Task goal
Retype the records that come next, word for word.

Dataset entries:
_ _ _

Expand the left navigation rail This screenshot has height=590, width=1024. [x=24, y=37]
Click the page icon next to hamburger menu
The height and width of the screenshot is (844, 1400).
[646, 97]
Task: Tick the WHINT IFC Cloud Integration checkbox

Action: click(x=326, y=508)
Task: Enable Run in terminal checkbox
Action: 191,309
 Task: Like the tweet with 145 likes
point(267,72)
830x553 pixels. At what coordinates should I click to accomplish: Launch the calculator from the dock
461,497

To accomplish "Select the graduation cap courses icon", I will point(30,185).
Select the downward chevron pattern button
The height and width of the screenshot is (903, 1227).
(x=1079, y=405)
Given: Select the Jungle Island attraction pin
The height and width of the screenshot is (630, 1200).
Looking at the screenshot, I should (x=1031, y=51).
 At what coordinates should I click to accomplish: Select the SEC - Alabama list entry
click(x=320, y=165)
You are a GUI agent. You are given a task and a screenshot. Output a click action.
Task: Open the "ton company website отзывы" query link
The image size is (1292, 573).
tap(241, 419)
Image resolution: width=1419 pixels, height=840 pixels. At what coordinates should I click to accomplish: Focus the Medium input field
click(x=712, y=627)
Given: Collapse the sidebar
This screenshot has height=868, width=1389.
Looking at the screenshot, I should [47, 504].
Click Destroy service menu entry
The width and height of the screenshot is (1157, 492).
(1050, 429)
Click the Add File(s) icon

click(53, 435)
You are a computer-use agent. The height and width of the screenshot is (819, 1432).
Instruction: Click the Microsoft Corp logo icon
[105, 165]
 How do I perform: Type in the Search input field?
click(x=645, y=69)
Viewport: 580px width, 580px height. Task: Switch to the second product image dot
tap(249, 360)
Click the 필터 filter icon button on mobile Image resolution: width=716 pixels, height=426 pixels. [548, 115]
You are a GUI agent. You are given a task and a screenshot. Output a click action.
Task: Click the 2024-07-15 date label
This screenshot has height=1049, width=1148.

_ _ _

Result of this task
Expand the left navigation rail This screenshot has height=590, width=1024. [x=24, y=37]
Click the page icon next to hamburger menu
The height and width of the screenshot is (844, 1400).
[646, 97]
Task: Tick the WHINT IFC Cloud Integration checkbox

Action: click(x=326, y=508)
Task: Enable Run in terminal checkbox
Action: 191,309
 Task: Like the tweet with 145 likes
point(267,72)
830x553 pixels. At what coordinates should I click to accomplish: Launch the calculator from the dock
461,497

To accomplish "Select the graduation cap courses icon", I will point(30,185).
Select the downward chevron pattern button
The height and width of the screenshot is (903, 1227).
(x=1079, y=405)
Given: Select the Jungle Island attraction pin
The height and width of the screenshot is (630, 1200).
Looking at the screenshot, I should (x=1031, y=51).
 At what coordinates should I click to accomplish: Select the SEC - Alabama list entry
click(x=320, y=165)
You are a GUI agent. You are given a task and a screenshot. Output a click action.
Task: Open the "ton company website отзывы" query link
The image size is (1292, 573).
tap(241, 419)
Image resolution: width=1419 pixels, height=840 pixels. At what coordinates should I click to accomplish: Focus the Medium input field
click(x=712, y=627)
Given: Collapse the sidebar
This screenshot has height=868, width=1389.
Looking at the screenshot, I should [47, 504].
Click Destroy service menu entry
The width and height of the screenshot is (1157, 492).
(1050, 429)
Click the Add File(s) icon

click(53, 435)
You are a computer-use agent. The height and width of the screenshot is (819, 1432).
Instruction: Click the Microsoft Corp logo icon
[105, 165]
 How do I perform: Type in the Search input field?
click(x=645, y=69)
Viewport: 580px width, 580px height. Task: Switch to the second product image dot
tap(249, 360)
Click the 필터 filter icon button on mobile Image resolution: width=716 pixels, height=426 pixels. [548, 115]
You are a GUI agent. You are given a task and a screenshot. Output a click action.
Task: Click the 2024-07-15 date label
This screenshot has height=1049, width=1148.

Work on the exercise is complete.